Poisoned Pipeline Execution (PPE) risks refer to the ability of an attacker with access to source control systems - and without access to the build environment, to manipulate the build process by injecting malicious code/commands into the build pipeline configuration, essentially ‘poisoning’ the pipeline and running malicious code as part of the build process.

There are three types of PPE:

  • Direct PPE (D-PPE): The attacker modifies the CI config file in a repository they have access to, either by pushing the change directly to an unprotected remote branch on the repo, or by submitting a PR with the change from a branch or a fork

  • Indirect PPE (I-PPE): The attacker cannot modify the pipeline itself, but he/ she may gain control of a script which is executed in the pipeline.

  • Public-PPE (3PE): The CI pipeline of a public repository runs unreviewed code suggested by anonymous users.

To prevent Direct PPE, each CI configuration file should be reviewed before the pipeline is executed to prevent tampering with the CI configuration file that could lead to malicious code execution in the pipeline.

Security

In a successful PPE attack, attackers execute malicious unreviewed code in the CI. This provides the attacker with the same abilities and level of access as the build job, including:

  • Access to any secret available to the CI job, such as secrets.

  • Access to external assets the job node has permissions to, such as files stored in the node’s file system, or credentials to a cloud environment accessible through the underlying host.

  • Ability to ship code and artifacts further down the pipeline, in the guise of legitimate code built by the build process.

  • Ability to access additional hosts and assets in the network/environment of the job node.

Mitigation / Fix

Ensure that Pull Requests do not execute the pipelines modifications that they include.

GitHub

For GitHub, using the pull_request_target trigger makes the difference, since it behaves in an almost identical way to the pull_request event with the same set of filters and payload.

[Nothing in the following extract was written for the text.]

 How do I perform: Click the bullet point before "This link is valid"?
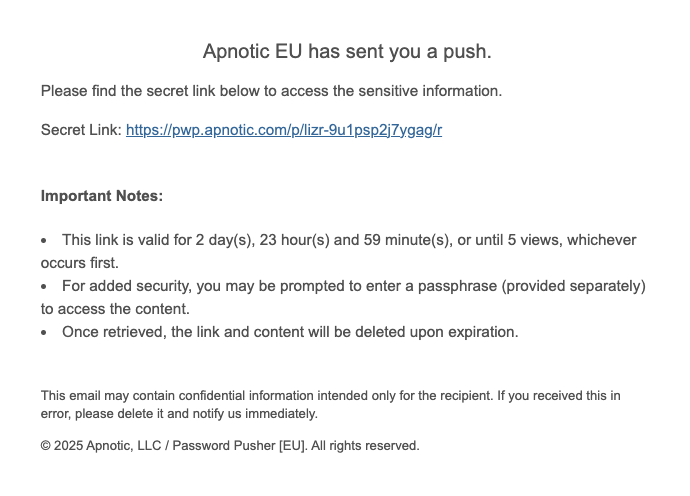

However, instead of running against the workflow and code from the merge commit, the event runs against the workflow and code from the base of the pull request.

CircleCI

CircleCI by default will not build a pull request (PR) from a forked repository on your project. However, this behaviour can be enabled by visiting Project Settings>Advanced on your project and setting the Build forked pull requests option to On.

Enabling this setting along with Pass secrets to builds from forked pull requests may result insecure against malicious pull requests. Look at this interesting article (Shaking secrets out of CircleCI builds - insecure configuration and the threat of malicious pull requests) to know more about the consequences of using these configurations.

Jenkins

For Jenkins, when using a MultiBranch job that takes the JenkinsFile from the PR branch, then anyone with read access to a repository can fork it, commit some changes to their fork and then create a pull request against the original repository with their changes, leading to a PPE.

In order to protect against a malicious pull request itself modifying the JenkinsFile to remove the protections (PPE), you can do several things:

  • Define the JenkinsFile to be used in a pull request as the JenkinsFile placed in the protected branch (using Remote JenkinsFile Provider plugin).

  • Define the trust policy for pull requests from forks (using for example GitHub Branch Source plugin).

    This plugin allows setting a trust level for the pull requests discovered from forks, where the recommended levels are From users with Admin or Write permission and Nobody.